Being an underage player with Team Atlantic is only one element that Nathan MacKinnon has to overcome at the 2011 World Under-17 Hockey Challenge.
There’s also the inevitable comparisons to a certain Stanley Cup champion and Olympic gold medallist that shares MacKinnon’s hometown of Cole Harbour, N.S.
"It is flattering to be compared to him, but it is pretty big shoes to fill," MacKinnon says of Sidney Crosby, who grew up just around the corner from the MacKinnon family in the Halifax suburb.
The similarities between the two are obvious – both played minor hockey in the Cole Harbour system, both have spent time at Shattuck-St. Mary’s, a U.S. prep hockey factory in Faribault, Minn., and both made U17 teams as underagers; Crosby captained Nova Scotia as a 15-year-old at the 2003 Canada Winter Games, while MacKinnon is leading Atlantic in scoring through three games.
For MacKinnon, following in Crosby’s footsteps to Shattuck has benefited his game; the 15-year-old feels like he has improved on his decision making during games, learning to react to different situations on the ice. He says it was the strength of the program and the alumni, which include the last two Stanley Cup-winning captains, Crosby and Jonathan Toews, that motivated him to move 2,400 kilometres from home to chase his hockey dreams.
He starred last year for Shattuck’s Bantam Tier I team, putting up 101 points (54 goals, 47 assists) in 58 games, helping the Sabres reach the semifinals at the U.S. national championship, and has 41 points (22 goals, 19 assists) at the Christmas break for the school’s U16 team this season.

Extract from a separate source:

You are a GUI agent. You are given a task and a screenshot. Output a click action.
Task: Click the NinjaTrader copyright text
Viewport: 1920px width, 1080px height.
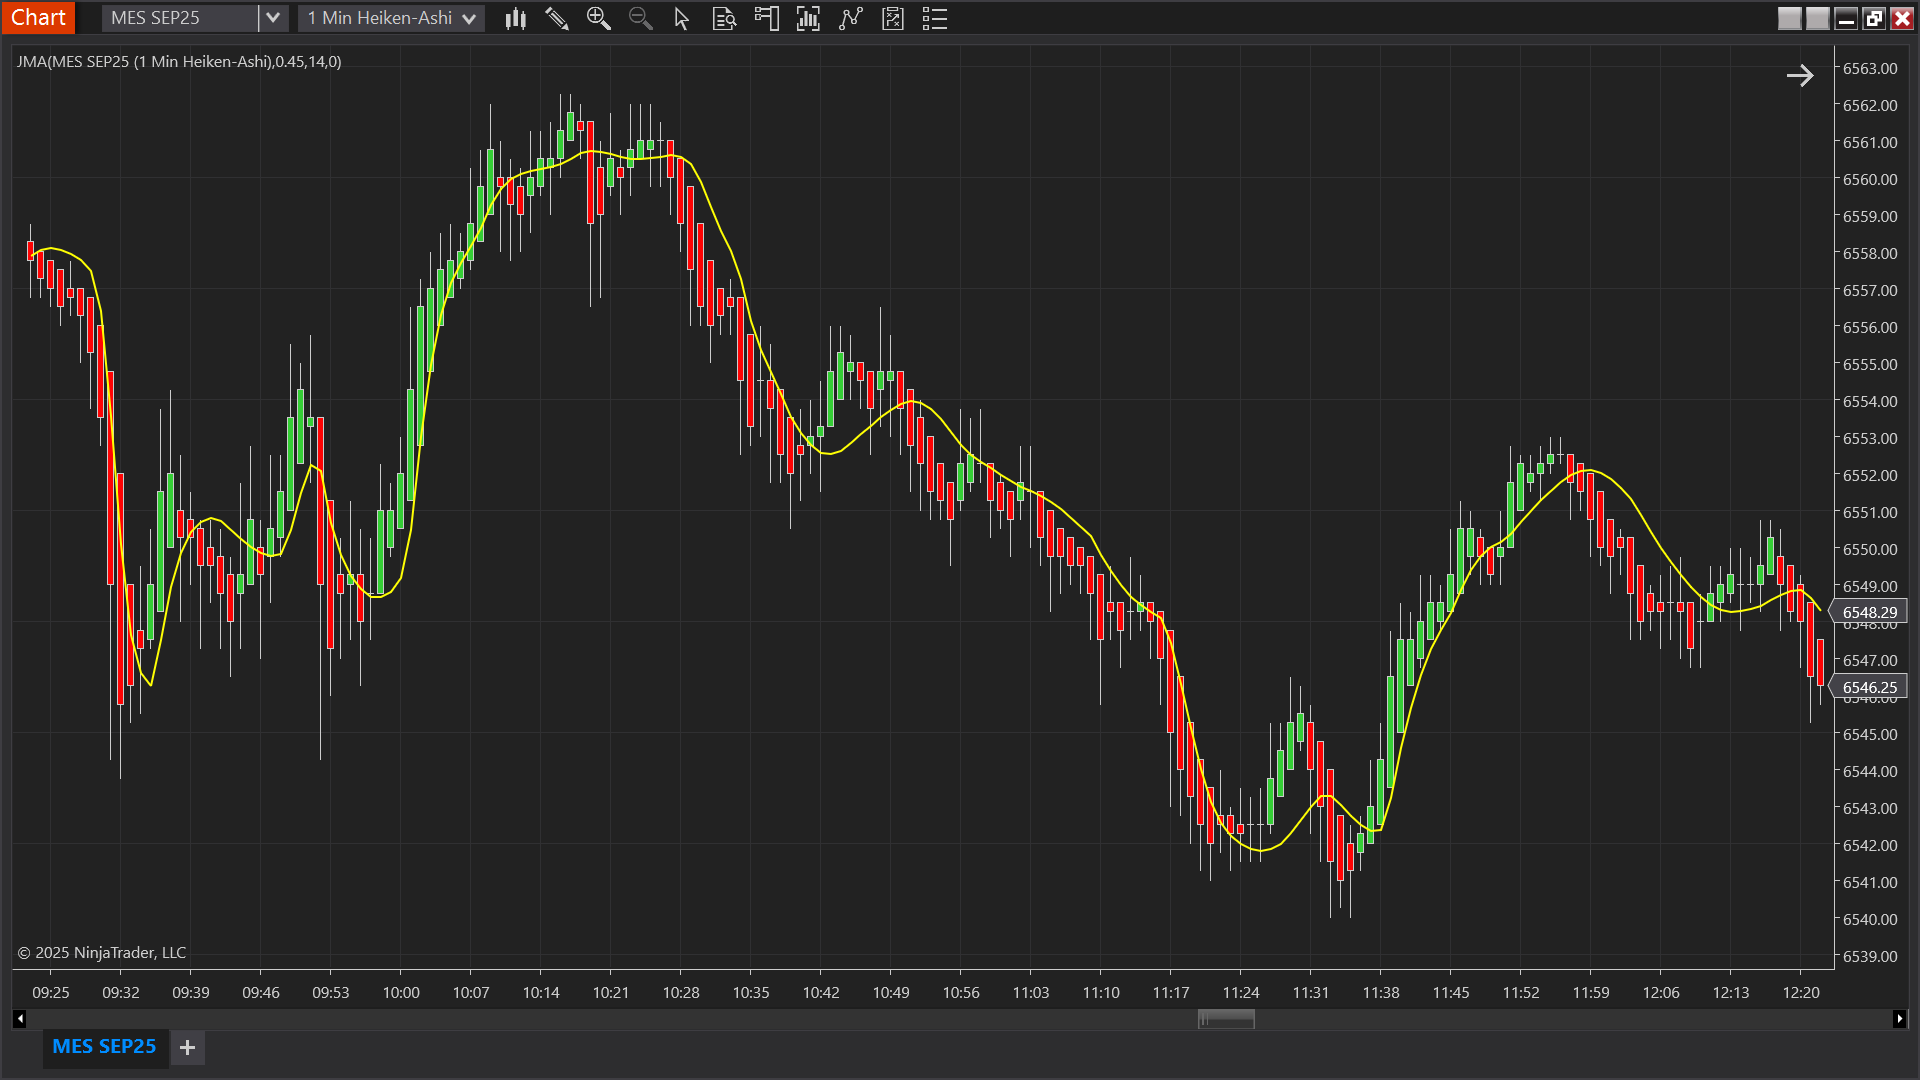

U16 head coach Christian Bragnalo says that MacKinnon’s strengths in skating and competitiveness are a "dangerous combination" for his competitors, but it is too early to compare him to Crosby. Although Bragnalo never coached Crosby, he says, "there is no doubt that Nate is a dynamic character, just like Sid."
John Lafontaine, who coached MacKinnon last year in Bantam, says it would be "unfair to put Nate under that kind of pressure" of comparing him to Crosby. He does say that MacKinnon has great potential and is stronger on his skates than almost any other player that he has coached at that age.
MacKinnon agrees that his greatest strength as a player is his skating, a skill he has been working on since he was young. MacKinnon’s father, Graham, says that he first put him in hockey skates when he was two years old and "he just took off on the skates, running on the ice."
The second youngest Canadian player at the U17 tournament – only Quebec’s Jérémy Grégoire is younger, by just four days – MacKinnon says he won’t be thinking about his age when he steps on the ice in Winnipeg, just taking advantage of a "great learning experience."
His coach at Shattuck is confident that MacKinnon will stand out at the tournament, even as an underage player, and there’s a simple reason why.
"There is no secret to why he is a good player," says Bragnalo. "He works hard at it."